After a $10 million exploit over the weekend, decentralized finance (DeFi) protocol Rari Capital is now formulating a plan to compensate victims. Based on an official postmortem of the attack that was published on May 9, this platform lost 2,600 ETH which translates to 60% of all users’ funds in its Rari Capital Ethereum Pool.
Rari is known to automate yield farming by expertly rebalancing users’ funds and pools. On May 10, 2021, Rari founder Jai Bhavnani posted an update. According to this update, all of the protocol’s contributors had voted to return the 2 million RGT tokens initially set for developer incentives back to this project’s decentralized autonomous organization (DAO) to pay back users affected by the hack.
While the exact distribution plan is still in discussion by Rari Capital’s developers and community, Jai noted that tRGT token holders will qualify to claim a share of the DAO’s stablecoin reserves in a May 10 community call. Up to $26 million worth of the project’s governance token might be distributed among the users affected by the hack that reportedly drained $10 million from the protocol over the weekend.
The DAO, for now, holds 8.7 million tokens RGT worth $121.8 million. That amount equates to nearly 1% of RGT’s supply.
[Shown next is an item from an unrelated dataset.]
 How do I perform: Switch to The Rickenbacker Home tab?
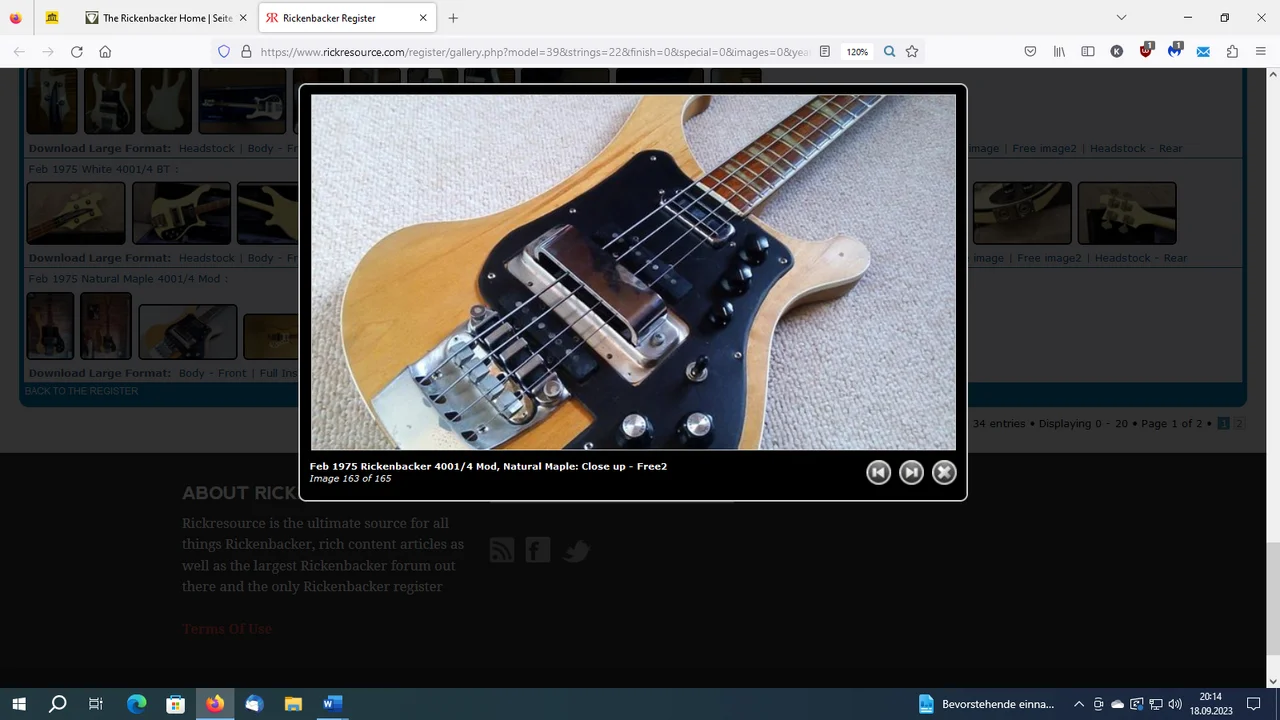click(x=166, y=18)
With the Rari Governance Token, today trading at $13.36 according to Coingecko data, the total funds that were allocated to this reimbursement process are worth around $26.7 million at the time of publication.
RGT prices dumped nearly 44% after this hack, plunging from $18 to $10 within an hour. Jai said that the protocol was launched as a fair project that did not sell any tokens or raise money from venture capital. He also stated that the concept of a Rari Team has been disbanded and there are now just contributors and token holders.
How The Attack Happened
The Rari Capital Ethereum Pool is known to deposit Ether into Alpha Finance’s ibETH token which is one of its yield-generating strategies. In this case, the attacker manipulated the contract to and withdraw more funds than they had initially deposited. Then, a flash loan was taken out from the dYdX exchange to deposit ETH and male repeated withdrawals, draining the pool in the process.
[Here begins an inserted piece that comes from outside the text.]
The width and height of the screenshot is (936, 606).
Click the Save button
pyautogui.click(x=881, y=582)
The Rari Capital exploit comes after several recent high-profile hacks that happened in the decentralized finance sector. They include EasyFi which lost as much as $60 million on April 20 and ForceDAO losing $367,000 in early April.
Notably, Rari is not the only protocol that is seeking to compensate its users. Cross-chain DeFi protocol EasyFi announced that 25% of lost funds would be distributed to the users instantly in the form of stablecoins, while the remaining 75% will get distributed as “IOU” tokens redeemable for the EZ v2 tokens.